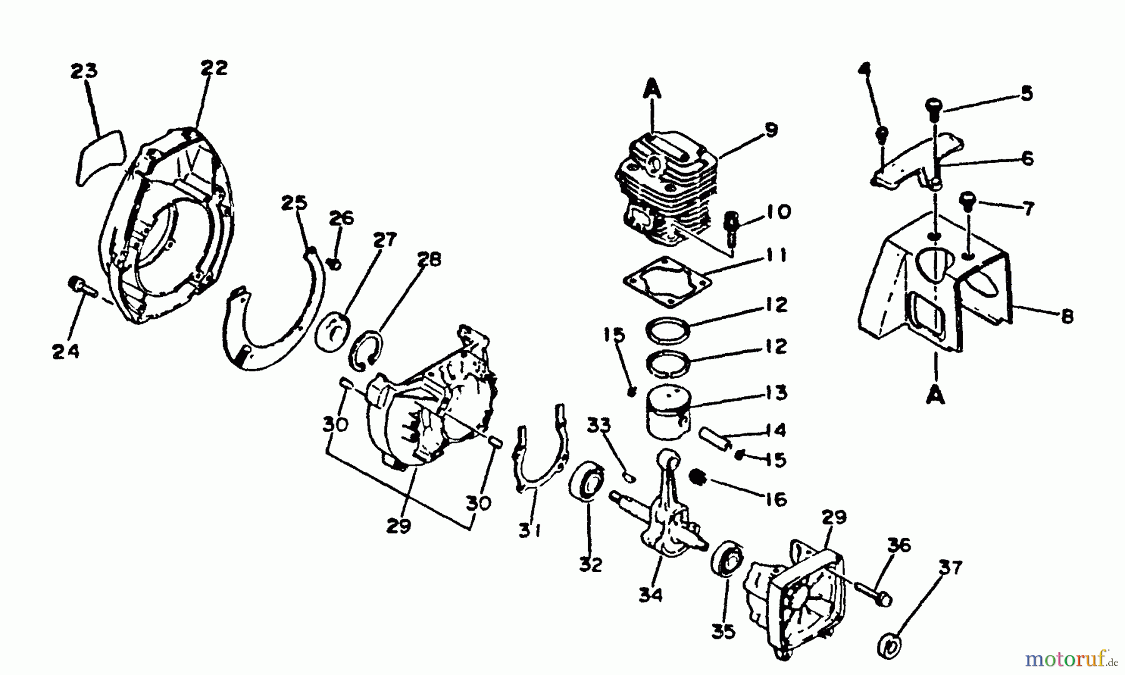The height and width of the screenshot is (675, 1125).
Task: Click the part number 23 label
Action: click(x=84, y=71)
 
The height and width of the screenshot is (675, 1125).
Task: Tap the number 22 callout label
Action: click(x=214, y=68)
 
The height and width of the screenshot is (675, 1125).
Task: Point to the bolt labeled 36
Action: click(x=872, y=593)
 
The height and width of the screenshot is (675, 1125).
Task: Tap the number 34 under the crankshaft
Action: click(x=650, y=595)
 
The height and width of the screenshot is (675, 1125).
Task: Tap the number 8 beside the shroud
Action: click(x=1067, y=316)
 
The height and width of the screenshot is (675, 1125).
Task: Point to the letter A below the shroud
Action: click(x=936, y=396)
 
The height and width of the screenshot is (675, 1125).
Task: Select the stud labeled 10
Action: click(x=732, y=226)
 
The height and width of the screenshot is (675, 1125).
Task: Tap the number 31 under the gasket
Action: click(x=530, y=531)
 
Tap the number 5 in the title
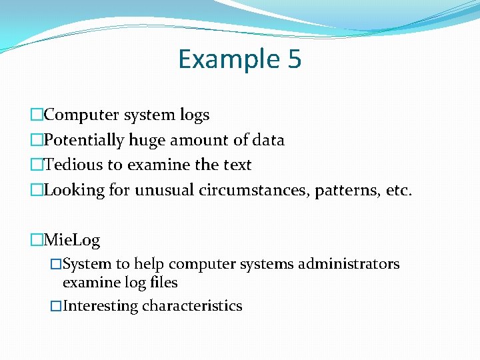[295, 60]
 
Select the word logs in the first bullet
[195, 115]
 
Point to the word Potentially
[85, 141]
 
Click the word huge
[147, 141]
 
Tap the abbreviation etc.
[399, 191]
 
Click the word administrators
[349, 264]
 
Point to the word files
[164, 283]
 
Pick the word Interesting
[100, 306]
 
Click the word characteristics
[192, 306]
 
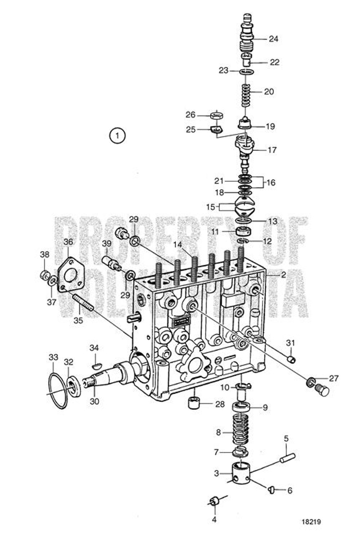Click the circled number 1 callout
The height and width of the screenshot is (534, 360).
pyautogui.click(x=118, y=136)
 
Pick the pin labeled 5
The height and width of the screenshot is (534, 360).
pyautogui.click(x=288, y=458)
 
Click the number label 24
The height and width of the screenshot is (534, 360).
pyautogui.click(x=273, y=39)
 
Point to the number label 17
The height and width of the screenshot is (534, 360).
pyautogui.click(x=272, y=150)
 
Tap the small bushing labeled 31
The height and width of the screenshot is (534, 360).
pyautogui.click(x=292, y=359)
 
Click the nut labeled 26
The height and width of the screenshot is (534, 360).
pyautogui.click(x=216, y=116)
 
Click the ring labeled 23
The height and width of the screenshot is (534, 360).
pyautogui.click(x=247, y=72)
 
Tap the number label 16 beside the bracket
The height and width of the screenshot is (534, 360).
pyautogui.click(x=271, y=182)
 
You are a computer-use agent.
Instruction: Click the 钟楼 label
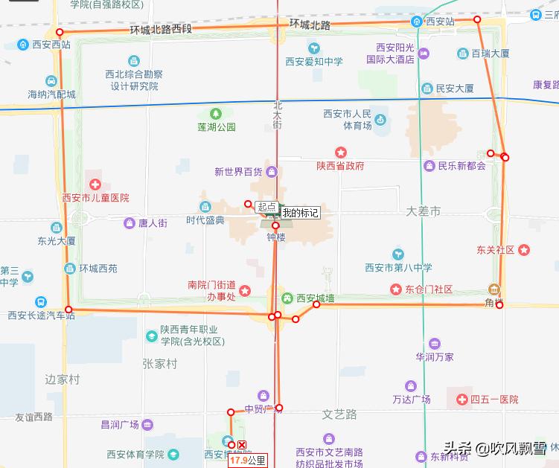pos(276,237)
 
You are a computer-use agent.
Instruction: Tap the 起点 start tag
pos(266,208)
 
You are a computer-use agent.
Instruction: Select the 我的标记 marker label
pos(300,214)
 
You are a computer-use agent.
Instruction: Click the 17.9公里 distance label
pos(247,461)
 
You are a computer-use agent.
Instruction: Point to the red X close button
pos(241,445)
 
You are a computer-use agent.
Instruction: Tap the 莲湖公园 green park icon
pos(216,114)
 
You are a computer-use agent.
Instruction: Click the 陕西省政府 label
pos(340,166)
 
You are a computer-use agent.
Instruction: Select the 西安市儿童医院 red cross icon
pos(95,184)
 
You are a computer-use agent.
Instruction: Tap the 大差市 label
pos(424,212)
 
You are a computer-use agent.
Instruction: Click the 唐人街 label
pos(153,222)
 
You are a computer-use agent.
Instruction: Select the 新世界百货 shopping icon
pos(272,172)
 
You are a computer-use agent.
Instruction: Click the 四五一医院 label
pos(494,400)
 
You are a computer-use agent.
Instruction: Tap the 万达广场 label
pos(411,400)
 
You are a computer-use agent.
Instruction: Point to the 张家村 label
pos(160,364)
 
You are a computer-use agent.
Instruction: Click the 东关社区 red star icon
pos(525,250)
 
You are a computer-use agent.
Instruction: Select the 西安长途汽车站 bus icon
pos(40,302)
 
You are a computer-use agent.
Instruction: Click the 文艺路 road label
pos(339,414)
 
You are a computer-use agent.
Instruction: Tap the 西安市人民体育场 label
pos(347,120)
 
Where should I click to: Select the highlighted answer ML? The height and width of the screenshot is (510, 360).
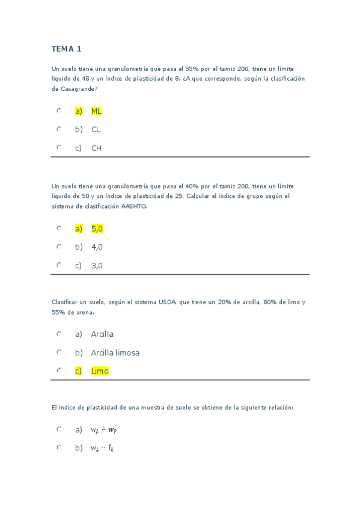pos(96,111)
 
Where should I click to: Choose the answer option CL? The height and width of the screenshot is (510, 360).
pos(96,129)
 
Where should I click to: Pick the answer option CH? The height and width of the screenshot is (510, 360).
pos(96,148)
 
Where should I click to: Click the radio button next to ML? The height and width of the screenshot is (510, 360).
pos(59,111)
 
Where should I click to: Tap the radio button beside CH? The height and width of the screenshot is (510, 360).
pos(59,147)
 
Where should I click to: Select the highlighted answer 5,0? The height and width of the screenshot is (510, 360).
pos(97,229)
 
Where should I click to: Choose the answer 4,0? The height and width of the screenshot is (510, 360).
◆ ◆ ◆
• _TASK_
Find every line in the records above that contains the string "icon", and copy each of those lines out in full.

• _EXERCISE SOLUTION_
Instruction: Tap the 莲湖公园 green park icon
Instruction: Select the 西安市儿童医院 red cross icon
Instruction: Select the 新世界百货 shopping icon
Instruction: Click the 东关社区 red star icon
Instruction: Select the 西安长途汽车站 bus icon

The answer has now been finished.